▶ _Provided text_:
════════════════
Therefore, simple management decisions to authorise the use of personal information by overseas third parties without contractually requiring all of PIPA’s Part 2 security protection prescriptions may constitute an offence under PIPA.
Security breaches leading to the loss, unlawful destruction, unauthorised disclosure of, or access to, personal information which is likely to adversely affect an individual, must be reported by the organisation to the Privacy Commissioner and the affected individual without undue delay. PIPA also prescribes what such notices must disclose.
Failure to notify the Privacy Commissioner or the affected individual without undue delay of a breach is an offence for which the penalties set out above are applicable. Therefore, it is strongly recommended that organisations ensure their existing and future third-party service contracts include provisions requiring the service provider to notify the organisation of any such security breaches in full compliance with PIPA.
Additional PIPA Considerations:
- Financial services that are regulated by the Bermuda Monetary Authority should be cognisant that the Operational Cyber Risk Management codes of conduct that apply to those registrants expressly require those registrants to also comply with Bermuda’s privacy laws. Although that does not mean that the BMA will be regulating privacy compliance, a registrants breach of privacy law may also have direct breach of BMA regulation implications as well.
- Of particular relevance to corporate directors and managers, Pipa provides (in part and subject to various defences) that where an offence has been committed by an organisation, and is proved to have been committed with the consent or convivence of, or to be attributable to, “any neglect” on the part of any director or manager, that person (as well as the organisation) will also have committed that offence and is liable to be proceeded against and punished accordingly.
════════════════
▶ _Dataset records_:
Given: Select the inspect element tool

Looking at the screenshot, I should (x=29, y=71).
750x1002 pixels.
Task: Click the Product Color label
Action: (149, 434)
════════════════
▶ _Study questions_:
a - According to the text on Bermuda's PIPA, to whom must an organization report a security breach that is likely to adversely affect an individual?
b - Continue the text on Bermuda's PIPA from where it ends.
The data has no connection to the text about Bermuda's privacy law.

▶ _Results for the exercise_:
a - To the Privacy Commissioner and the affected individual, without undue delay.

b -
- PIPA’s privacy rights extend to all individuals who have their personal information used by an organization in Bermuda, regardless of where they reside or what lack of connection they may have to Bermuda otherwise. All individuals, from around the world, who have suffered harm resulting from a PIPA breach will have standing under PIPA to pursue remedies against the offending organization in Bermuda.
- Organizations own their obligations under PIPA, so if they provide personal information to anyone to use, whether within or outside of Bermuda, they will need to flow down all of their PIPA obligations to that person to be sure that if that recipient breaches PIPA in any way, the organization has recourse against them and the organization is not left holding ”the liability bag” to the Privacy Commissioner or individuals. Among other duties, that will include the obligation to flow down appropriate security requirements to that third party, and for that third party to notify the organization of any breaches of security so that the organization can fully comply with its obligations of notify the Privacy Commissioner of same.